The Kourkouas or Curcuas (, from , Gurgen) family was, allegedly, one of the many nakharar families from Armenia that migrated to the Byzantine Empire during the period of Arab rule over Armenia (7th–9th centuries) although the latter is mostly speculative and widely debated. They rose to prominence as part of the Anatolian military aristocracy in the 10th century, providing several high-ranking generals and an emperor. They intermarried extensively with the aristocratic families of Phokas and Skleros.
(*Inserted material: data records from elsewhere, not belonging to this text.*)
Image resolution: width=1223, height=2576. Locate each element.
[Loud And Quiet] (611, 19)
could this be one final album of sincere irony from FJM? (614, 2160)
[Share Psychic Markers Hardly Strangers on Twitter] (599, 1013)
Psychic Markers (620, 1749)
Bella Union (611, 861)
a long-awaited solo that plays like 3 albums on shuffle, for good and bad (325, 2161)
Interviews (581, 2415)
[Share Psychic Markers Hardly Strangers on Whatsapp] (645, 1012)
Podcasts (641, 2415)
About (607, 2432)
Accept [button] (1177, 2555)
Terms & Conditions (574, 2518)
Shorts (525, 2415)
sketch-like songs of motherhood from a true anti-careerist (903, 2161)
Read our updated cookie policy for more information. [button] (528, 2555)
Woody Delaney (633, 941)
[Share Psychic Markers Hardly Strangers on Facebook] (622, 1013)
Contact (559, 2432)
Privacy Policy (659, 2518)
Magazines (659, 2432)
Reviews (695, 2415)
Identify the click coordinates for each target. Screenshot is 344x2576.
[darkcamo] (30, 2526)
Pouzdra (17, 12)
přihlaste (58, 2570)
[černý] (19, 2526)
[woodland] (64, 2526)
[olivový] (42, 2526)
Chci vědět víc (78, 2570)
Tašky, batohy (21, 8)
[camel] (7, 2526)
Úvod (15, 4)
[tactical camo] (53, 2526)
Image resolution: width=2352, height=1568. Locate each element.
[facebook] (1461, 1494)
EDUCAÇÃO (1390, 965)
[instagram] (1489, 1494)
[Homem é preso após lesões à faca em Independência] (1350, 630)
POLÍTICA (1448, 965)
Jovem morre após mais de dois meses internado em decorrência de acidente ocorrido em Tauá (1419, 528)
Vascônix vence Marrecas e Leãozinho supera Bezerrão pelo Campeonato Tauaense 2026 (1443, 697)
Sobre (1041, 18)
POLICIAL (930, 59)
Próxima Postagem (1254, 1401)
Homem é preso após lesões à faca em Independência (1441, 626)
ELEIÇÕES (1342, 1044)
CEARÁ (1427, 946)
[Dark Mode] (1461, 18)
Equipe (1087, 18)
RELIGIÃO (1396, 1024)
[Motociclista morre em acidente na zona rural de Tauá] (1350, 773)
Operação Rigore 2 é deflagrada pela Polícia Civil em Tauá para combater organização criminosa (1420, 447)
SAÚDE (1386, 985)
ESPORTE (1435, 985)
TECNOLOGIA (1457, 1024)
In the 11th and 12th centuries, they shifted to the civilian bureaucracy.

Famous members 
John Kourkouas (9th c.), Domestic of the Hikanatoi regiment and conspirator against Basil I
John Kourkouas (10th c.), grandson of the above, Domestic of the Schools of the East and famous general under Romanos I Lekapenos
Theophilos Kourkouas, brother of John, strategos of Chaldia and later Domestic of the Schools
Romanos Kourkouas, son of John Kourkouas and Domestic of the Schools of the West
John Kourkouas, son of Romanos, Domestic of the Schools of the East, killed in the Siege of Dorostolon
John I Tzimiskes (c. 925–976), grandson of Theophilos Kourkouas, Byzantine Emperor in 969–976
John Kourkouas (11th c.), Catepan of Italy in 1008–1010
Gregory Kourkouas, doux of Philippopolis in 1089–1091
Michael II Kourkouas, Ecumenical Patriarch of Constantinople in 1143–1146.